◆ WORK TO DO
For each of the statements (a), (b) and (c), indicate whether it agrees with the forum thread on cutting plastics below, answering yes or no and quoting the words of the thread that decide it. (a) An O flute bit is recommended for CNC machining of plastics. (b) Cooling is said to be absolutely necessary when hand routing. (c) The thread advises running as much of the material as possible on a router table.

For edging, profiling, general machining in a CNC machine, an O flute - a single flute bit - is recommended for any plastics. Fast feed and low router speed are the best strategy but the bit vendor will give you more detail. For hand routing, I would try to mimic the recommended feed and speed for CNC. Too fast router speed and too slow a feed will cause heat build up. I'm not sure you absolutely need cooling. Getting the optimal chip load will carry away a lot of the heat. Try a test piece.


----------



## Ziegler WoodWork & Spec. (Jan 9, 2019)

Good morning,

I'm not claiming to be any expert on the cutting of the HDPE and have not cut lots but in my experience with it I have used both methods to cut it. Cutting it down to size I do also recommend the table saw. Yes negative hook blades may be best but I do tend to just put a good sharp blade on and cut it down. I have a veneer and plywood blade from Freud that has an extreme ATB tooth design that does a very clean job. (ATB= alternating tooth bevel) But any good blade and some care works. 

As for cutting out the centers of your HDPE try a good spiral up cut bit from Freud and make a couple passes. (Yes this stuff can grab) Are you using templates or follow with guide bushings or ??? "Make sure the bit is designed for plunge application as well." 
Heating is most generally caused by the chip load that is designed in to the bits themselves, and if you go to slow or to fast can cause heating up. As you route you can usually hear in your router's performance if your pushing it to hard. I would suggest testing and learning what speed works the best. RPM can also be adjusted if your router has the power to dial down a bit. 

Also for profile cutting make sure your bits have enough shear built into them again I use 90 percent of Freud bits in all I do if I am running it on a router table or hand held router with part clamped down. Speed and RPMs again have a factor in the heating up. I typically don't have these problems so doubt you will either. Test and experiment and see what seems to work for you. 
Best advice would be to run as much of this material on a router table for the safest and best control however. 
I hope some of this helps and there may be other's give you some advice as well. 

Kind regards, 

Tim of ZWW&S


----------



## Stick486 (Jan 4, 2013)

Table saw..
High tooth count (80+), negative rake (-3 ~ -5°) MTCG, TCG, ATB, H-ATB, ATB-R OR H-ATB-R grind/hook angle..

*Listed by preference:*
MTCG - MODIFIED TRIPLE CHIP GRIND
TCG - TRIPLE CHIP GRIND
ATB - ALTERNATE TOP BEVEL
H-ATB - HIGH ALTERNATE TOP BEVEL
ATB-R - ALTERNATE TOP BEVEL w/ RAKER
H-ATB-R - HIGH ALTERNATE TOP BEVEL w/ RAKER

.


----------



## roxanne562001 (Feb 5, 2012)

Welcome to the forum


----------



## Herb Stoops (Aug 28, 2012)

Records from a dataset
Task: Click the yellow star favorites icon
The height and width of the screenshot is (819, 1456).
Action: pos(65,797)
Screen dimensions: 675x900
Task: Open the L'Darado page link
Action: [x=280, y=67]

◆ EXERCISE RESPONSE
(a) Yes: "an O flute - a single flute bit - is recommended for any plastics"
(b) No: "I'm not sure you absolutely need cooling."
(c) Yes: "Best advice would be to run as much of this material on a router table for the safest and best control however."